*The problem*
Copy the acestor page from "Copy the example" to "commit real keys.", switching "email notifications" to "SMS alerts".

Skip to content

dsih-artpark/acestor

Repository files navigation

acestor

acestor is a production dengue intelligence system built around two pipelines:

Pipeline Purpose
dengue_prep Downloads and prepares raw case and weather data into prepared_data/
dengue Reads from prepared_data/, runs forecasting models, produces maps and reports

Both are driven from a single YAML config file each and can be run independently or scheduled together.


Pipeline Diagram

Table of Contents

  1. Prerequisites
  2. Installation
  3. Running the pipelines
  4. Scheduling pipelines
  5. Configuration guide
  6. Pipeline stages
  7. Project layout
  8. Development
  9. Architecture
  10. dengue_prep pipeline
  11. Running & scheduling both pipelines
  12. Config reference
  13. Troubleshooting

Prerequisites

Before anything else, make sure you have:

  • Python 3.10+python.org
  • uv — fast Python package manager (install guide)
  • Geospatial system libraries — required for geopandas / shapely:
    • Mac: brew install gdal proj geos
    • Linux (Debian/Ubuntu): apt-get install gdal-bin libgdal-dev libgeos-dev libproj-dev
    • Windows: install OSGeo4W or use WSL
  • pdflatex (optional) — only needed if report.compile_pdf: true in your config

Installation

1. Clone the repo

git clone https://github.com/dsih-artpark/acestor.git
cd acestor

2. Install dependencies

uv sync --extra dengue --extra cds --extra s3
Extra What it adds
dengue Geospatial + modeling stack (geopandas, scikit-learn, etc.)
cds Copernicus CDS weather downloads
s3 AWS S3 storage backend

3. Set up environment variables

Copy the example env file and fill in your secrets:

cp .env.example .env   # if it exists, otherwise create .env manually

At minimum, set these if you use CDS downloads or email notifications:

CDS_API_KEY=your-key-here
SMTP_PASSWORD=your-password-here

Secrets in YAML configs use ${VAR:-default} syntax — never commit real keys.

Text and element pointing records
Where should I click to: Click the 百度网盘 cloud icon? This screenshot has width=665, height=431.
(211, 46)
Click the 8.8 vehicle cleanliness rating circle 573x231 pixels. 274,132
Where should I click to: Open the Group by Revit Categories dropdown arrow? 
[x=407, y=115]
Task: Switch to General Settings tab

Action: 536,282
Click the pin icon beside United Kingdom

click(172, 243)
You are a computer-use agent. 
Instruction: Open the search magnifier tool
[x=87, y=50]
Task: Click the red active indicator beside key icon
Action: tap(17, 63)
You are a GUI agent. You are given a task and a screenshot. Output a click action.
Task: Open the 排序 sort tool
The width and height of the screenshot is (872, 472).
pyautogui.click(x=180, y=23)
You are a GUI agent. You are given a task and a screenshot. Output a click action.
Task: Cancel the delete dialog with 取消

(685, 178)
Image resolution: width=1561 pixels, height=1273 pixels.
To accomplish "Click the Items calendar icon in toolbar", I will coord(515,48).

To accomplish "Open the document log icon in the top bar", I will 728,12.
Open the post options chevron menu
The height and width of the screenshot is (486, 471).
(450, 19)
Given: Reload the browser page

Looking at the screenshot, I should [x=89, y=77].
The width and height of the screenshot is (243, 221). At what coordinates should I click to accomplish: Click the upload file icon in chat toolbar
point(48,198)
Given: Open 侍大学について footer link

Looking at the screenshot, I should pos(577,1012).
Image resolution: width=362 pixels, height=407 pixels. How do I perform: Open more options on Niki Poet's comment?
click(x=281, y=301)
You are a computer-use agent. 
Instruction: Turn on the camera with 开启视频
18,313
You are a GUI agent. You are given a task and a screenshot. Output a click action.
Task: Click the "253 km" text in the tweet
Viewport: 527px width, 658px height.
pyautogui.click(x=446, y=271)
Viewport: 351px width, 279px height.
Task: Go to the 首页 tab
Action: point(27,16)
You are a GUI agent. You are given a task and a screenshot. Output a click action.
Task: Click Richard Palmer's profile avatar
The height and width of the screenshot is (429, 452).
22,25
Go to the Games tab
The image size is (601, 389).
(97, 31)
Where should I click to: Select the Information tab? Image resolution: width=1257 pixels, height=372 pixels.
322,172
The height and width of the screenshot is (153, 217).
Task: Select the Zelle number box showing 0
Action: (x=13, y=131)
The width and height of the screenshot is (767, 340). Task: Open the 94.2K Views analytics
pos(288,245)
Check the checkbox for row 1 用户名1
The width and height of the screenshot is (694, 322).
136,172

*Task answer*
Copy the example env file and fill in your secrets:

cp .env.example .env   # if it exists, otherwise create .env manually

At minimum, set these if you use CDS downloads or SMS alerts:

CDS_API_KEY=your-key-here
SMTP_PASSWORD=your-password-here

Secrets in YAML configs use ${VAR:-default} syntax — never commit real keys.